Maggie writes about plastic surgery and K-pop stars—something she debates with her friends regularly. I love a passionately held pop-culture opinion, and wrote my column about why it’s important we keep treating them as serious.

Before the 2016 election, I used to Keep Up with one specific family I have never even met, the Kardashians, like it was my job. I would keep a live text chain with my friend as every episode would air on Sunday and follow each family member gleefully on social media. No development was too small to catch my notice. After November 2016, it’s all seemed a little less fun. Our weekly watch dates petered out. It was hard to bring ourselves to care when there were so many other things to care about. And reality TV had lost some of its escapist sheen, coming a little bit too close to reality.

And then: US Weekly was sold to American Media Inc., the publisher of the National Enquirer. They started putting Trump children on their covers, writing about them like fun celebs you should know. Women wore black on the Golden Globes red carpet and started a legal fund for victims of sexual harassment and assault. Oprah has been floated as a presidential candidate. Celebrity culture is as political as it ever has been—and I would argue it always has been.

Anyone who wants to say that caring about celebrities is dumb is buying into a sexist narrative. Celebrity, like any cultural interest that primarily belongs to women—cooking, interior design, romance novels—is often sidelined and belittled. Sports? Important and valuable to our discourse. But, of course, sports are widely thought of as by and for men.
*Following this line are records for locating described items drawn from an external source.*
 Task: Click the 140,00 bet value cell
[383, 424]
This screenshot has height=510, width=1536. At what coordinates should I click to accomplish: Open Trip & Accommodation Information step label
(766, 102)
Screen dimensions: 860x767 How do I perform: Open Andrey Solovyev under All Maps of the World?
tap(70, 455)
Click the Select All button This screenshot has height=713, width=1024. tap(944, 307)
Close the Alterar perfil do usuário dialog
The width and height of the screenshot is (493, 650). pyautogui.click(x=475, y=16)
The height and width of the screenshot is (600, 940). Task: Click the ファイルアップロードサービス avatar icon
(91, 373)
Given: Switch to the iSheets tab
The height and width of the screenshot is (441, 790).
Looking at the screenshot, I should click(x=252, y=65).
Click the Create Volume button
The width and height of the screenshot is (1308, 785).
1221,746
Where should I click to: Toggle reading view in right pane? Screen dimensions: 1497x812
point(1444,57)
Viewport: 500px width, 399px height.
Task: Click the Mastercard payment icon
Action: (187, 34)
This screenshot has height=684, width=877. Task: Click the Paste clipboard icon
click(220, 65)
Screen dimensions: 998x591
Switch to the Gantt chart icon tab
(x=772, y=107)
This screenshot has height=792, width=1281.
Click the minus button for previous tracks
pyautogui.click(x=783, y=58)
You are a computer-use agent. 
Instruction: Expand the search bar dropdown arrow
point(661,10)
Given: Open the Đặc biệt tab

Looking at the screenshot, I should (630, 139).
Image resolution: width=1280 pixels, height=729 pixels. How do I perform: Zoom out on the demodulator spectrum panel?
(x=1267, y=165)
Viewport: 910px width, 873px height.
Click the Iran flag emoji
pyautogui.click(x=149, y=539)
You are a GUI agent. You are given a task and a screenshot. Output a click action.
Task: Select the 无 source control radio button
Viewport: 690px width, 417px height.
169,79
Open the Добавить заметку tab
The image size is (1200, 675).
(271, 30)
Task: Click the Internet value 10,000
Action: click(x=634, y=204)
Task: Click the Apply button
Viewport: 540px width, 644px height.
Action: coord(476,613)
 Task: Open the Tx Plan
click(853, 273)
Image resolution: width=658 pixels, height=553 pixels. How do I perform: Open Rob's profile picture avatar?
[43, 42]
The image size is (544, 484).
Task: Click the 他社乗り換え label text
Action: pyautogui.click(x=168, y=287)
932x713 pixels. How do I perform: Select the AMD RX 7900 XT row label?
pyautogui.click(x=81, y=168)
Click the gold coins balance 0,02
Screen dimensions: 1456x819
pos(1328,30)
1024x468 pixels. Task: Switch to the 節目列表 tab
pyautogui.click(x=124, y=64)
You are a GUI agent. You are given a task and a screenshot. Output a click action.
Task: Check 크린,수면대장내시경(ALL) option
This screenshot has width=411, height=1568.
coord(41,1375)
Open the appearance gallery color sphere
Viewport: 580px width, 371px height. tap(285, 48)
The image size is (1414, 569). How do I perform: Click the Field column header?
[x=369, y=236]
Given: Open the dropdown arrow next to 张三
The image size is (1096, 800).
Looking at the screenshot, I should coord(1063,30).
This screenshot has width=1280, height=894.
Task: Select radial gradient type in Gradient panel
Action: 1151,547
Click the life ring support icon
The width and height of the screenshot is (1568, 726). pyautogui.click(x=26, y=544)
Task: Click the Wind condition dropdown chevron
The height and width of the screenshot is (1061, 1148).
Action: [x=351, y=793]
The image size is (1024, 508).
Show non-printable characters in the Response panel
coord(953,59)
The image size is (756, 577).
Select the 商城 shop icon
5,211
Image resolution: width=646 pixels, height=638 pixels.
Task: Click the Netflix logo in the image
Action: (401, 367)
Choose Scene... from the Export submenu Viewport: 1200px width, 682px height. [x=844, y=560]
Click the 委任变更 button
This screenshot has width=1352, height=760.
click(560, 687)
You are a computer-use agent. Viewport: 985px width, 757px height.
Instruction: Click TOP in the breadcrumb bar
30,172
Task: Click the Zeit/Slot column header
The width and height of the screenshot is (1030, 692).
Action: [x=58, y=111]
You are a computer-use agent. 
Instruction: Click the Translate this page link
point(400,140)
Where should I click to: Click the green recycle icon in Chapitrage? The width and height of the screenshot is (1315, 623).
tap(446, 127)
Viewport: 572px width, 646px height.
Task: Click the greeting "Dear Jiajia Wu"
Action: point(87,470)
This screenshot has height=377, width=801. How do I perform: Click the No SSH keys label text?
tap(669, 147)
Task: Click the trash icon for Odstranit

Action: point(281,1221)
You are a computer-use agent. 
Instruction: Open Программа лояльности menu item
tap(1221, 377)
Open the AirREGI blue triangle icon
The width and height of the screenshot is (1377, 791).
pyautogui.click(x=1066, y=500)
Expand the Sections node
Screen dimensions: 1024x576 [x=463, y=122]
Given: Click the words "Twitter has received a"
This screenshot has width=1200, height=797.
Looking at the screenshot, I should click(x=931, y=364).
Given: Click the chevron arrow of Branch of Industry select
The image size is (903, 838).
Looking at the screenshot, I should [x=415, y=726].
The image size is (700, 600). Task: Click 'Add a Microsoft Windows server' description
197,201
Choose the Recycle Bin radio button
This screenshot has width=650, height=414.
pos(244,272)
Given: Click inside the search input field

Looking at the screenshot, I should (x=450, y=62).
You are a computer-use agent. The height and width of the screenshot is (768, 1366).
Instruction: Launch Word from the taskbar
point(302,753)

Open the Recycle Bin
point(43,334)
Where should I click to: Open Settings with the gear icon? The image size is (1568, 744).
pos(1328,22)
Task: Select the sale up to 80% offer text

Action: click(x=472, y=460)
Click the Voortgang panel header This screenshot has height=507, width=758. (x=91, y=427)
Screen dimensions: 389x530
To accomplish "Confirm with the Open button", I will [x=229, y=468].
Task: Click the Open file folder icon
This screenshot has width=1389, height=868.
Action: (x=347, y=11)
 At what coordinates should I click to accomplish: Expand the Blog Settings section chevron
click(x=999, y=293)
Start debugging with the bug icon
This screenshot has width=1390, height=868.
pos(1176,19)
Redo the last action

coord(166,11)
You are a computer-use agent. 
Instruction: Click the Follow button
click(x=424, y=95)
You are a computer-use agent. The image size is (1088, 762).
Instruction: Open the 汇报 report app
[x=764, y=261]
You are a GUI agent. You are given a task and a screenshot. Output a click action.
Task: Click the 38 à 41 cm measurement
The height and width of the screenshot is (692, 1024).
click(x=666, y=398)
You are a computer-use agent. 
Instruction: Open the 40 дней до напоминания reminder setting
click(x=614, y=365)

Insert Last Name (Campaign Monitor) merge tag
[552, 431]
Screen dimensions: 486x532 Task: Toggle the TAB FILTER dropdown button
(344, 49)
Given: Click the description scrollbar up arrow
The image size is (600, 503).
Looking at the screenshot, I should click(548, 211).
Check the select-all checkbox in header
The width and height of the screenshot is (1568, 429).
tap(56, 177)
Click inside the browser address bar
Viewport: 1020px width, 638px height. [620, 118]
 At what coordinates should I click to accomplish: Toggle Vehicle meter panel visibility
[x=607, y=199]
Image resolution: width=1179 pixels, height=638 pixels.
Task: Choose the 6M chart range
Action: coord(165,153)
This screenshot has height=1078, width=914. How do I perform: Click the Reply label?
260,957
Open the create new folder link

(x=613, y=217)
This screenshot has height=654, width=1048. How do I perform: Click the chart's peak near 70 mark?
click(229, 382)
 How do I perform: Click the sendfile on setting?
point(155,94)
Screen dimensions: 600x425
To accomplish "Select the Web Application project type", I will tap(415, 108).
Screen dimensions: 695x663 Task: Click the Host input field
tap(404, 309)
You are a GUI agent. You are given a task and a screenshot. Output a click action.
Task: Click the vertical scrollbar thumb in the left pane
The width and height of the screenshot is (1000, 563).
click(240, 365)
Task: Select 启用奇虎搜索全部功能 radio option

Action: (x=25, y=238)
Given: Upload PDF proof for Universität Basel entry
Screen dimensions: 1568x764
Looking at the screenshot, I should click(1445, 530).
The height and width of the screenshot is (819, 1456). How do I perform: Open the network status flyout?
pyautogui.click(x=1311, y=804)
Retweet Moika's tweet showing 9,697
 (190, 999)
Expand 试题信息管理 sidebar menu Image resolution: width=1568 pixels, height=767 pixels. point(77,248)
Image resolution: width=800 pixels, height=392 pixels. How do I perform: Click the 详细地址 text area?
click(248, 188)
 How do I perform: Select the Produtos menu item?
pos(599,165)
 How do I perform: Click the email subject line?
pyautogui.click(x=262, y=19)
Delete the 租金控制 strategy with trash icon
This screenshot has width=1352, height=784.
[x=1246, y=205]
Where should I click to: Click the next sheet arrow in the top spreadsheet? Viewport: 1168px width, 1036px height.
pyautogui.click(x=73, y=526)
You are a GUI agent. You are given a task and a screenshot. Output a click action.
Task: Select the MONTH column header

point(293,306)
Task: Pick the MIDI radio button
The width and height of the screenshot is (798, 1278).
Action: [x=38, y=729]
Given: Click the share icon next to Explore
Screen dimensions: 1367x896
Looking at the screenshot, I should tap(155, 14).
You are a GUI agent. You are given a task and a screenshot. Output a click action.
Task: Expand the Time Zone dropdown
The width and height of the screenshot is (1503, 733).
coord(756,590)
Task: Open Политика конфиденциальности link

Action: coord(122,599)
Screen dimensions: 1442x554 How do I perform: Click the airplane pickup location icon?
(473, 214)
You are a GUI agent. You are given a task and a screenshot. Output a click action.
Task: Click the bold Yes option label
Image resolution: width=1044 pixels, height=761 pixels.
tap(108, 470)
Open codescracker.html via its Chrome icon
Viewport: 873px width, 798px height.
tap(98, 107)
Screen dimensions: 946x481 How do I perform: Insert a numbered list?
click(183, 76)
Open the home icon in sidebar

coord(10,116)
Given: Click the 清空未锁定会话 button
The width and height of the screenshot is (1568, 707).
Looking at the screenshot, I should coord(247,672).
And there’s something to be said for caring about something political but with littler nuclear-war-level consequence on our immediate lives. It’s cathartic to get into an argument about Kylie Jenner’s pregnancy at a party. Or about plastic surgery in K-pop with our close friends.

To talk and write and read about celebrity is to think critically about our culture: about the press and social media, about what privacy means and who we grant it to, about who holds power and why; about global standards of beauty, about popularity and mass appeal—and about politics. Who we like, what we care about, who we choose to represent that.